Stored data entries

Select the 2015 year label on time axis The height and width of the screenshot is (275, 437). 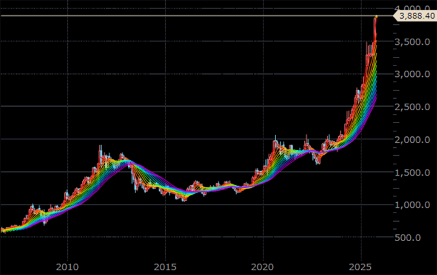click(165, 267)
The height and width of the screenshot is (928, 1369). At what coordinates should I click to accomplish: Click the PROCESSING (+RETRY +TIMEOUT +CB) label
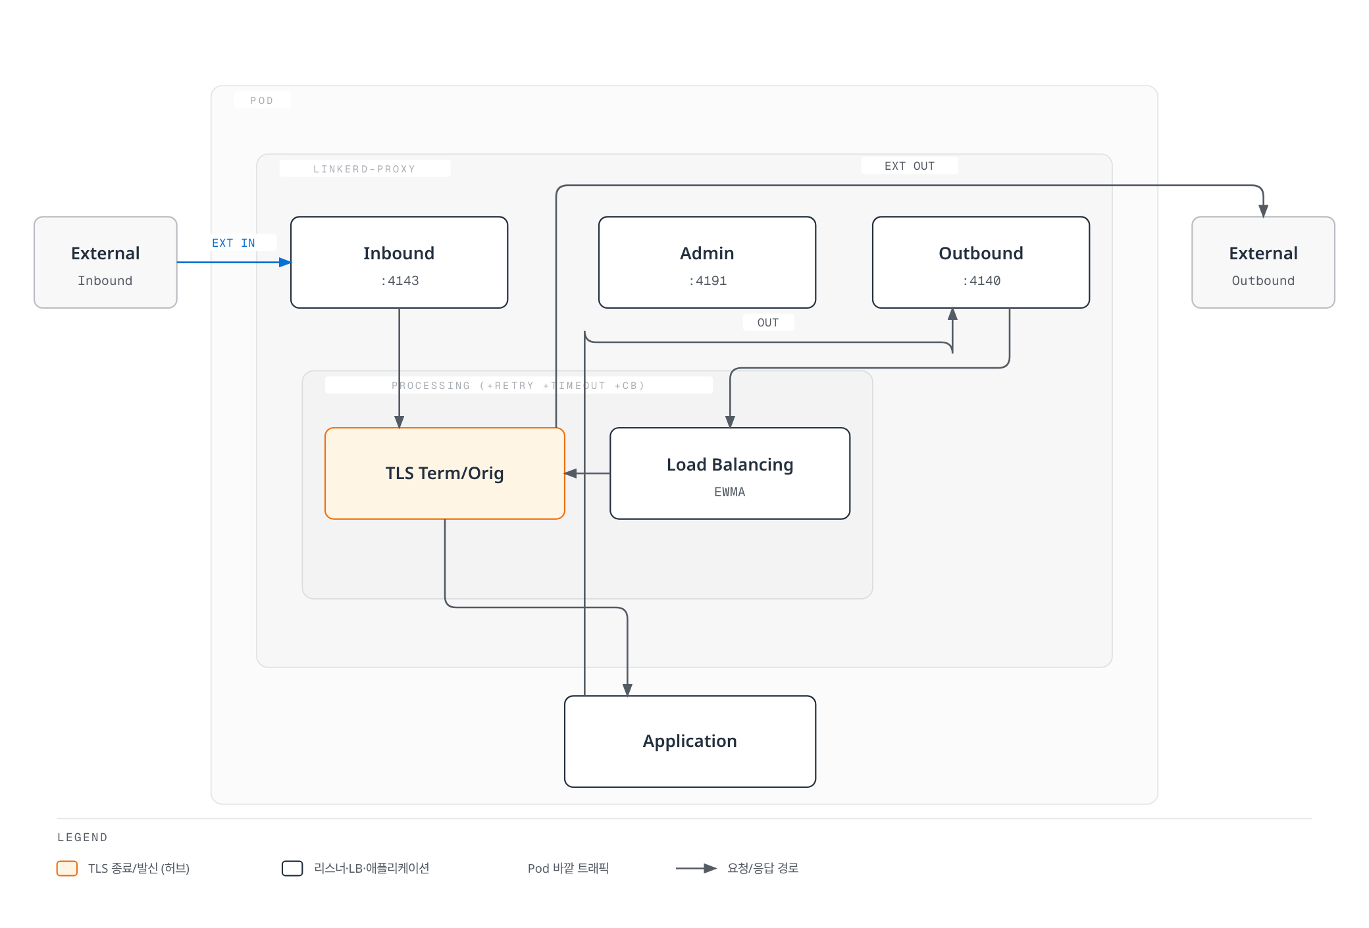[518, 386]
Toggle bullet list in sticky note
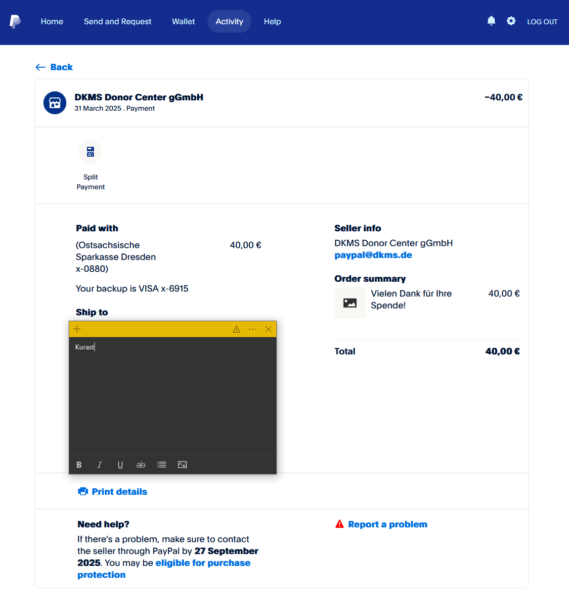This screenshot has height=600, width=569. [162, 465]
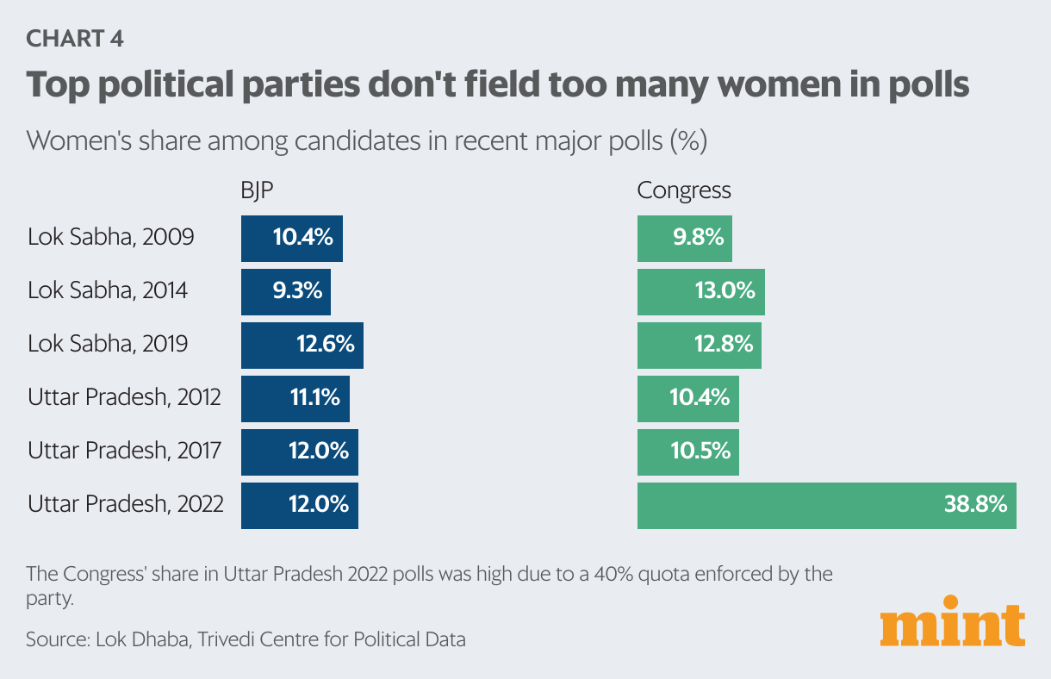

Assignment: Which lines run from the one holding "The height and width of the screenshot is (928, 1369)." through the end of the records? Reproduce them word for word, both ends included, with no pictures.

Problem solution:
The height and width of the screenshot is (928, 1369). At what coordinates should I click to accomplish: Click the PROCESSING (+RETRY +TIMEOUT +CB) label
[518, 386]
Toggle bullet list in sticky note
This screenshot has height=600, width=569. [162, 465]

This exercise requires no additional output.